With technologies like Hadoop, organizations can capture any data—big and small, internal and external—and store it in a data lake. Depending on corporate strategies and business requirements, a “data lake” can take on different shapes and sizes. For example, it may look like:
- A single data lake; or
- A data lake with multiple data ponds—similar in concept to a data warehouse/data mart model; or
- Multiple, decentralized data lakes; or
- A virtual data lake to reduce data movement.
Here’s the value proposition: With today’s big data technologies, organizations now have an economically attractive option to bring any and all data into a single, scalable infrastructure model. This is a game changer.
Argument 2. A data lake allows for more questions and better answers.
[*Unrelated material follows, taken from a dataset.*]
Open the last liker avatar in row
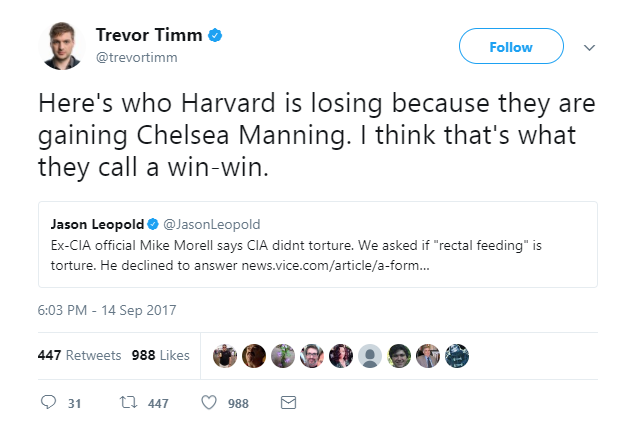 [x=457, y=356]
While newer technological capabilities and cost savings are enticing, what’s even more compelling is what business users can do with the data once it’s in a data lake. Think of it as discovering the unknown unknowns. I’ll explain.
Organizations have been capturing data for years, long before big data. Typically, a fraction of this data gets scrubbed, transformed, aggregated, and moved into structured data warehouses, data marts, analytical sandboxes, and the like. Business users then use their reporting and analytical tools to go ask this subset of data predefined questions (based on what and how the data is structured)—and the data answers. This is today’s tried-&-true process.
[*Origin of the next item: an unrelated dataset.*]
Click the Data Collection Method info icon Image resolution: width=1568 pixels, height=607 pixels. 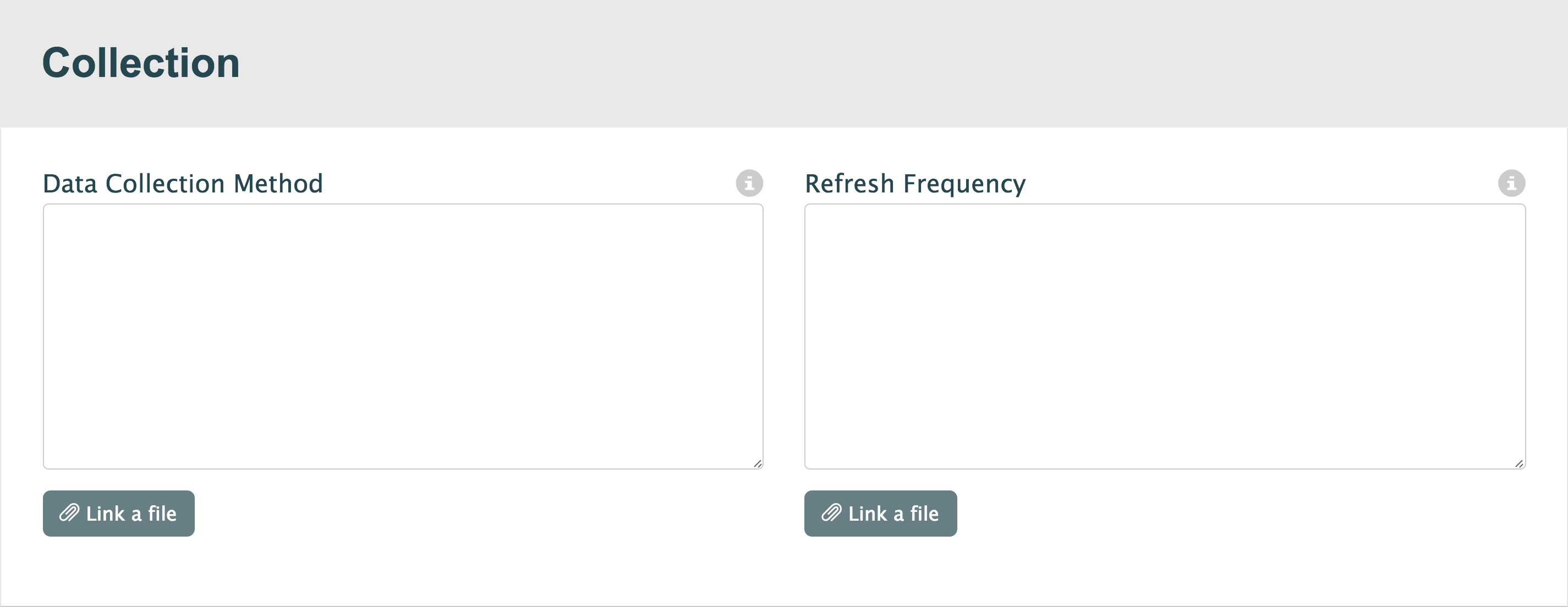click(x=749, y=183)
Here’s how the story changes with a data lake: An organization captures whatever data it wants in its raw form in the data lake. A business user can now ask the data lake any question based on the known data in the lake. Granted, the user may or may not know which questions she wants to ask going in, and that’s okay because it’s all part of the exploration process, i.e., discovering the unknown unknowns. The ability to ask more questions will ideally lead to better and more insightful answers.
Today’s technology landscape is changing fast. Organizations of all shapes and sizes are being pressured to be data-driven and to do more with less. Even though big data technologies are still in a nascent stage, relatively speaking, the impact of the 3V’s of big data cannot be ignored. The time is now for organizations to begin planning for and building out their Hadoop-based data lake.